- **PROBLEM TO WORK ON**
Without changing anything, set down every line shown below.

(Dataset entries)
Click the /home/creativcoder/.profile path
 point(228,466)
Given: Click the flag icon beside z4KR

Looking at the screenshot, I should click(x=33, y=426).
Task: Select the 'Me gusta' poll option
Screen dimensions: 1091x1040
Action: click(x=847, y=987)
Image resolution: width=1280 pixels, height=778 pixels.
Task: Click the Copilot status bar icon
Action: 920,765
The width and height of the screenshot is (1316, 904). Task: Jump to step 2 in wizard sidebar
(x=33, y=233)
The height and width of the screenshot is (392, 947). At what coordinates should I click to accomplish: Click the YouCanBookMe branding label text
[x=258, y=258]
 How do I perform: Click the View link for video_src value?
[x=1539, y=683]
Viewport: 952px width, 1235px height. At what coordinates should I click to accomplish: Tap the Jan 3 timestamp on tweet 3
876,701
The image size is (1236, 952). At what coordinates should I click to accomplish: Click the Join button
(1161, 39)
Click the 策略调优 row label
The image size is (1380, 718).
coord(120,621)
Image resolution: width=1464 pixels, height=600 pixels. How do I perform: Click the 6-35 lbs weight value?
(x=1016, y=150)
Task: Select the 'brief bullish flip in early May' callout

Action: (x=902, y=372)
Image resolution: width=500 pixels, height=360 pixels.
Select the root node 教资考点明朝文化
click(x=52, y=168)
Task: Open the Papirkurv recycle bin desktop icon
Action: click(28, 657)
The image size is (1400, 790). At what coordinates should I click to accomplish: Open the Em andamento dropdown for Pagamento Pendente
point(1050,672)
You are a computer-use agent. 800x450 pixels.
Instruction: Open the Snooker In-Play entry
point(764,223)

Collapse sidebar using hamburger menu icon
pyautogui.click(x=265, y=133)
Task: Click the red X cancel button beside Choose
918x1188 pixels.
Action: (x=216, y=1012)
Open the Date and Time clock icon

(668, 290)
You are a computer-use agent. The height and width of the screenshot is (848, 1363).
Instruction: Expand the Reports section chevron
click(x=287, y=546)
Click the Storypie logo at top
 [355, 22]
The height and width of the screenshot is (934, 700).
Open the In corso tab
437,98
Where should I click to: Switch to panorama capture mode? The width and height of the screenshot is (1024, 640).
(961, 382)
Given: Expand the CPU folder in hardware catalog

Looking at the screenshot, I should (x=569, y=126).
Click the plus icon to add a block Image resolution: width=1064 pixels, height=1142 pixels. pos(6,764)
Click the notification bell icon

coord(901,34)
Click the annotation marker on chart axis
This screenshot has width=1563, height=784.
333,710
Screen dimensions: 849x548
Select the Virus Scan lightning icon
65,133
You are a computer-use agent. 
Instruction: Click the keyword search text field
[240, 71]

- **EXPECTED OUTPUT**
Click the /home/creativcoder/.profile path
 point(228,466)
Given: Click the flag icon beside z4KR

Looking at the screenshot, I should click(x=33, y=426).
Task: Select the 'Me gusta' poll option
Screen dimensions: 1091x1040
Action: click(x=847, y=987)
Image resolution: width=1280 pixels, height=778 pixels.
Task: Click the Copilot status bar icon
Action: 920,765
The width and height of the screenshot is (1316, 904). Task: Jump to step 2 in wizard sidebar
(x=33, y=233)
The height and width of the screenshot is (392, 947). At what coordinates should I click to accomplish: Click the YouCanBookMe branding label text
[x=258, y=258]
 How do I perform: Click the View link for video_src value?
[x=1539, y=683]
Viewport: 952px width, 1235px height. At what coordinates should I click to accomplish: Tap the Jan 3 timestamp on tweet 3
876,701
The image size is (1236, 952). At what coordinates should I click to accomplish: Click the Join button
(1161, 39)
Click the 策略调优 row label
The image size is (1380, 718).
coord(120,621)
Image resolution: width=1464 pixels, height=600 pixels. How do I perform: Click the 6-35 lbs weight value?
(x=1016, y=150)
Task: Select the 'brief bullish flip in early May' callout

Action: (x=902, y=372)
Image resolution: width=500 pixels, height=360 pixels.
Select the root node 教资考点明朝文化
click(x=52, y=168)
Task: Open the Papirkurv recycle bin desktop icon
Action: click(28, 657)
The image size is (1400, 790). At what coordinates should I click to accomplish: Open the Em andamento dropdown for Pagamento Pendente
point(1050,672)
You are a computer-use agent. 800x450 pixels.
Instruction: Open the Snooker In-Play entry
point(764,223)

Collapse sidebar using hamburger menu icon
pyautogui.click(x=265, y=133)
Task: Click the red X cancel button beside Choose
918x1188 pixels.
Action: (x=216, y=1012)
Open the Date and Time clock icon

(668, 290)
You are a computer-use agent. The height and width of the screenshot is (848, 1363).
Instruction: Expand the Reports section chevron
click(x=287, y=546)
Click the Storypie logo at top
 [355, 22]
The height and width of the screenshot is (934, 700).
Open the In corso tab
437,98
Where should I click to: Switch to panorama capture mode? The width and height of the screenshot is (1024, 640).
(961, 382)
Given: Expand the CPU folder in hardware catalog

Looking at the screenshot, I should (x=569, y=126).
Click the plus icon to add a block Image resolution: width=1064 pixels, height=1142 pixels. pos(6,764)
Click the notification bell icon

coord(901,34)
Click the annotation marker on chart axis
This screenshot has width=1563, height=784.
333,710
Screen dimensions: 849x548
Select the Virus Scan lightning icon
65,133
You are a computer-use agent. 
Instruction: Click the keyword search text field
[240, 71]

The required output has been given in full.